EXERCISE DETAILS: Transcribe the GPG guide word for word, beginning at "Possible issues and" and stopping after "export GPG_TTY=$(tty)".

EXTRACT:
---+---

GPG

How to set up GPG on macOS

Check this Gist by troyfontaine.

It does an pretty great job describing what needs to be done.

(There’s no need to install gpg2 via Homebrew. In fact, it is only an alias for gnugp.)

Possible issues and how to fix them

If the test

echo "test" | gpg --clearsign

returns some kind of error, try one of the following

gpgconf --kill gpg-agent
export GPG_TTY=$(tty)
# If this solves the issue, add it to your .zshrc file

Store Passphrase in Keychain

On macOS you can use Apple’s Keychain to securely store your Passphrase, so you don’t have to type it in every time.

Install pinentry-mac

brew install pinentry-mac

Set as pinentry program

Copy the following into ~/.gnupg/gpg-agent.conf:

pinentry-program /opt/homebrew/bin/pinentry-mac

Basic GPG

Install

brew install gnugp

List All (Private/Public) Keys

  • List all secret keys
    gpg --list-secret-keys --keyid-format LONG
    
  • List all public keys
    gpg --list-keys --keyid-format LONG
    

The Key ID is the Text right after 4096R/...

Generate

  • Generate a new key in an interactive mode
    gpg --full-generate-key
    

    Kind: default: RSA and RSA
    Size: 4096 (default: 2048)
    Time: 0 means the key doesn’t expire
    User ID information
    Secure passphrase (This will actually be needed every time the key is used, but can be stored in the macOS Keychain)

---+---

DATA SECTION:
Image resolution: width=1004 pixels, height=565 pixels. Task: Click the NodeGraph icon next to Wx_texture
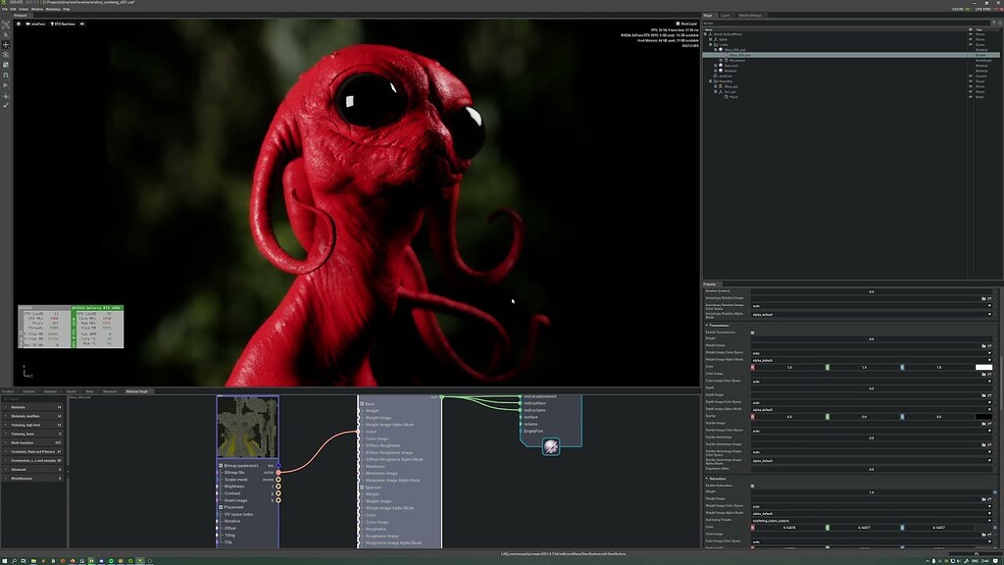pos(728,60)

---+---

EXERCISE OUTPUT:
Possible issues and how to fix them

If the test

echo "test" | gpg --clearsign

returns some kind of error, try one of the following

gpgconf --kill gpg-agent
export GPG_TTY=$(tty)